08/31 23:20:48 - OpenCompass - INFO - ./data/BAAI-TACO does not exist!Start Download data automatically!If you have downloaded the data before,You can specific `COMPASS_DATA_CACHE` to avoid downloading~
Traceback (most recent call last):
File "/root/opencompass/run.py", line 4, in <module>
main()
File "/root/opencompass/opencompass/cli/main.py", line 345, in main
tasks = partitioner(cfg)
File "/root/opencompass/opencompass/partitioners/base.py", line 83, in __call__
tasks = self.partition(**model_and_dataset_args,
File "/root/opencompass/opencompass/partitioners/num_worker.py", line 72, in partition
dataset_size = self.get_size(dataset)
File "/root/opencompass/opencompass/partitioners/num_worker.py", line 145, in get_size
dataset = build_dataset_from_cfg(dataset)

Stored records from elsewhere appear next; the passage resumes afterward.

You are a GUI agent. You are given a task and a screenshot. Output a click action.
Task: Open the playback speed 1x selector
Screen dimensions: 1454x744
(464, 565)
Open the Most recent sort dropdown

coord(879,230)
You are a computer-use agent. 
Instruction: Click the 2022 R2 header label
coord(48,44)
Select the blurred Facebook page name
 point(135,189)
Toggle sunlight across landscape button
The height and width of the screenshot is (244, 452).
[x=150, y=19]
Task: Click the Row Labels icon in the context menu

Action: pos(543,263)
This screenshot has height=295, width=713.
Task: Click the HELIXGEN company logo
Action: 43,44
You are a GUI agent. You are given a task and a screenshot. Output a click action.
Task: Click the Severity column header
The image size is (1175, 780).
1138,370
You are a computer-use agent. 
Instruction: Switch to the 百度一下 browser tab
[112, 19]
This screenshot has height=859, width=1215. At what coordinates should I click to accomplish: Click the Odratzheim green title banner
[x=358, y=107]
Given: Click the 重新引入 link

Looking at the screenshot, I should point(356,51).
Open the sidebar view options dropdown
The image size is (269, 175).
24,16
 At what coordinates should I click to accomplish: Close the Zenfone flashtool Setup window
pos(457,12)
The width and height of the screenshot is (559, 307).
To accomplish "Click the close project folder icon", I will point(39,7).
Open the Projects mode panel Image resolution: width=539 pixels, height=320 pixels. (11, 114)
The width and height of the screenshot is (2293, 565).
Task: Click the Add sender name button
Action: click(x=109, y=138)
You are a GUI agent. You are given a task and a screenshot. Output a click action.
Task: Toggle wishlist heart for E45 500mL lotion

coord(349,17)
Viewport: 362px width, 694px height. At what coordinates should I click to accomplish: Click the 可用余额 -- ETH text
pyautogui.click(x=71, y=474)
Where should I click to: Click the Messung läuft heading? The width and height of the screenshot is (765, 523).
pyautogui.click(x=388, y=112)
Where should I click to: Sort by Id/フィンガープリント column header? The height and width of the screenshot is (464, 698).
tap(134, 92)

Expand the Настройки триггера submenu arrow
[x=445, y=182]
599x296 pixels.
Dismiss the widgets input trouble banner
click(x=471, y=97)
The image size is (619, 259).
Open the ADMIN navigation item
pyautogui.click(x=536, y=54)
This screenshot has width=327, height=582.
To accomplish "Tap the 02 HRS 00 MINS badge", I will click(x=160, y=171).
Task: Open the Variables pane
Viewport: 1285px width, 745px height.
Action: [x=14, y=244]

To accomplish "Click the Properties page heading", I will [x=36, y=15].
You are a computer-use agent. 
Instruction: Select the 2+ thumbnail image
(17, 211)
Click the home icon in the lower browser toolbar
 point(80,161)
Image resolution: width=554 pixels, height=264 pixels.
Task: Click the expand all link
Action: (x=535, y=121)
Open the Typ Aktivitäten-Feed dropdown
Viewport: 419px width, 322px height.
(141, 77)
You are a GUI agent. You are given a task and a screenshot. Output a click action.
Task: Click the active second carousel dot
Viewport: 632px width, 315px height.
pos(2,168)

File "/root/opencompass/opencompass/utils/build.py", line 12, in build_dataset_from_cfg
return LOAD_DATASET.build(dataset_cfg)
File "/root/miniconda3/envs/opencompass/lib/python3.10/site-packages/mmengine/registry/registry.py", line 570, in build
return self.build_func(cfg, *args, **kwargs, registry=self)
File "/root/miniconda3/envs/opencompass/lib/python3.10/site-packages/mmengine/registry/build_functions.py", line 121, in build_from_cfg
obj = obj_cls(**args) # type: ignore
File "/root/opencompass/opencompass/datasets/base.py", line 19, in __init__
dataset = self.load(**kwargs)
File "/root/opencompass/opencompass/datasets/taco.py", line 42, in load
path = get_data_path(path, local_mode=True)
File "/root/opencompass/opencompass/utils/datasets.py", line 30, in get_data_path
return download_dataset(local_path, cache_dir)
File "/root/opencompass/opencompass/utils/datasets.py", line 90, in download_dataset
assert dataset_name, f'No valid url for {data_path}!\n' + \
AssertionError: No valid url for ./data/BAAI-TACO!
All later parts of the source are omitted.